▶ **WHAT YOU HAVE TO DO**:
Set down every line below, word for word.

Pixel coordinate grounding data
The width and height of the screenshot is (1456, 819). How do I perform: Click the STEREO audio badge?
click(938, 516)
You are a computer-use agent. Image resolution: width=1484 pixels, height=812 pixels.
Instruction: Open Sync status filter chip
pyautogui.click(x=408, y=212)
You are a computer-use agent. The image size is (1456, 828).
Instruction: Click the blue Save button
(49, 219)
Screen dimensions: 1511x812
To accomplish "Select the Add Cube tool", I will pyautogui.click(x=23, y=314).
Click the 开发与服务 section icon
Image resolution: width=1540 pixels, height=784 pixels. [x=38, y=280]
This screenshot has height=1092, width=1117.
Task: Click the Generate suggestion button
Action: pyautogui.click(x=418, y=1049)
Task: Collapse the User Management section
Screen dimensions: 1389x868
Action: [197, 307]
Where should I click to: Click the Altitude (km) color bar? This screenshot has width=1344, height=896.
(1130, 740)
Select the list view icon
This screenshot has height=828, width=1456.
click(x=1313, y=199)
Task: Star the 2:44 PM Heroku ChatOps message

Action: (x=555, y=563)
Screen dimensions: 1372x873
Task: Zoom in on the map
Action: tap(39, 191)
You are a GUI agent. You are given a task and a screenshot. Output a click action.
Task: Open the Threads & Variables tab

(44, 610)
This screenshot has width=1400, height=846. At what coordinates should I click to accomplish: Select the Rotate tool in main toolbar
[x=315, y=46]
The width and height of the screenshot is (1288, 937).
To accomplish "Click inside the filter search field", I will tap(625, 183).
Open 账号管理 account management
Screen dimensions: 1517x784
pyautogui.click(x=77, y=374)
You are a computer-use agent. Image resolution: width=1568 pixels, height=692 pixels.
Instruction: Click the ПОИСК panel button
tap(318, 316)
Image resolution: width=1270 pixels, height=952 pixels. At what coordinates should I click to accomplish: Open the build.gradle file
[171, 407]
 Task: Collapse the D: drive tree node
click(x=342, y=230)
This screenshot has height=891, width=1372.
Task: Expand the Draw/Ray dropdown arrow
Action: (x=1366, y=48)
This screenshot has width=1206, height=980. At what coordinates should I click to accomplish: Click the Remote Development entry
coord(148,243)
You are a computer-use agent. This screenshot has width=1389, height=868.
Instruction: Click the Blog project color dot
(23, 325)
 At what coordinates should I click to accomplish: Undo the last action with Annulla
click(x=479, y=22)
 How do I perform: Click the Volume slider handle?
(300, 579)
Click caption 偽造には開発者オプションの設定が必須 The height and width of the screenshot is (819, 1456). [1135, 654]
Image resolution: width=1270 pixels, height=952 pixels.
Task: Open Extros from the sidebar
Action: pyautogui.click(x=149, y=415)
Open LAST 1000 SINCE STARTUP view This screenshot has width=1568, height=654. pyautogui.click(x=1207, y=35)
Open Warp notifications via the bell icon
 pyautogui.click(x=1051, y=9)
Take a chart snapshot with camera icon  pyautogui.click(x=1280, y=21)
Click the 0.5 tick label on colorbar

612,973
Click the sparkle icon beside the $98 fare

▶ **FINISHED EXERCISE**:
The width and height of the screenshot is (1456, 819). How do I perform: Click the STEREO audio badge?
click(938, 516)
You are a computer-use agent. Image resolution: width=1484 pixels, height=812 pixels.
Instruction: Open Sync status filter chip
pyautogui.click(x=408, y=212)
You are a computer-use agent. The image size is (1456, 828).
Instruction: Click the blue Save button
(49, 219)
Screen dimensions: 1511x812
To accomplish "Select the Add Cube tool", I will pyautogui.click(x=23, y=314).
Click the 开发与服务 section icon
Image resolution: width=1540 pixels, height=784 pixels. [x=38, y=280]
This screenshot has height=1092, width=1117.
Task: Click the Generate suggestion button
Action: pyautogui.click(x=418, y=1049)
Task: Collapse the User Management section
Screen dimensions: 1389x868
Action: [197, 307]
Where should I click to: Click the Altitude (km) color bar? This screenshot has width=1344, height=896.
(1130, 740)
Select the list view icon
This screenshot has height=828, width=1456.
click(x=1313, y=199)
Task: Star the 2:44 PM Heroku ChatOps message

Action: (x=555, y=563)
Screen dimensions: 1372x873
Task: Zoom in on the map
Action: tap(39, 191)
You are a GUI agent. You are given a task and a screenshot. Output a click action.
Task: Open the Threads & Variables tab

(44, 610)
This screenshot has width=1400, height=846. At what coordinates should I click to accomplish: Select the Rotate tool in main toolbar
[x=315, y=46]
The width and height of the screenshot is (1288, 937).
To accomplish "Click inside the filter search field", I will tap(625, 183).
Open 账号管理 account management
Screen dimensions: 1517x784
pyautogui.click(x=77, y=374)
You are a computer-use agent. Image resolution: width=1568 pixels, height=692 pixels.
Instruction: Click the ПОИСК panel button
tap(318, 316)
Image resolution: width=1270 pixels, height=952 pixels. At what coordinates should I click to accomplish: Open the build.gradle file
[171, 407]
 Task: Collapse the D: drive tree node
click(x=342, y=230)
This screenshot has height=891, width=1372.
Task: Expand the Draw/Ray dropdown arrow
Action: (x=1366, y=48)
This screenshot has width=1206, height=980. At what coordinates should I click to accomplish: Click the Remote Development entry
coord(148,243)
You are a computer-use agent. This screenshot has width=1389, height=868.
Instruction: Click the Blog project color dot
(23, 325)
 At what coordinates should I click to accomplish: Undo the last action with Annulla
click(x=479, y=22)
 How do I perform: Click the Volume slider handle?
(300, 579)
Click caption 偽造には開発者オプションの設定が必須 The height and width of the screenshot is (819, 1456). [1135, 654]
Image resolution: width=1270 pixels, height=952 pixels.
Task: Open Extros from the sidebar
Action: pyautogui.click(x=149, y=415)
Open LAST 1000 SINCE STARTUP view This screenshot has width=1568, height=654. pyautogui.click(x=1207, y=35)
Open Warp notifications via the bell icon
 pyautogui.click(x=1051, y=9)
Take a chart snapshot with camera icon  pyautogui.click(x=1280, y=21)
Click the 0.5 tick label on colorbar

612,973
Click the sparkle icon beside the $98 fare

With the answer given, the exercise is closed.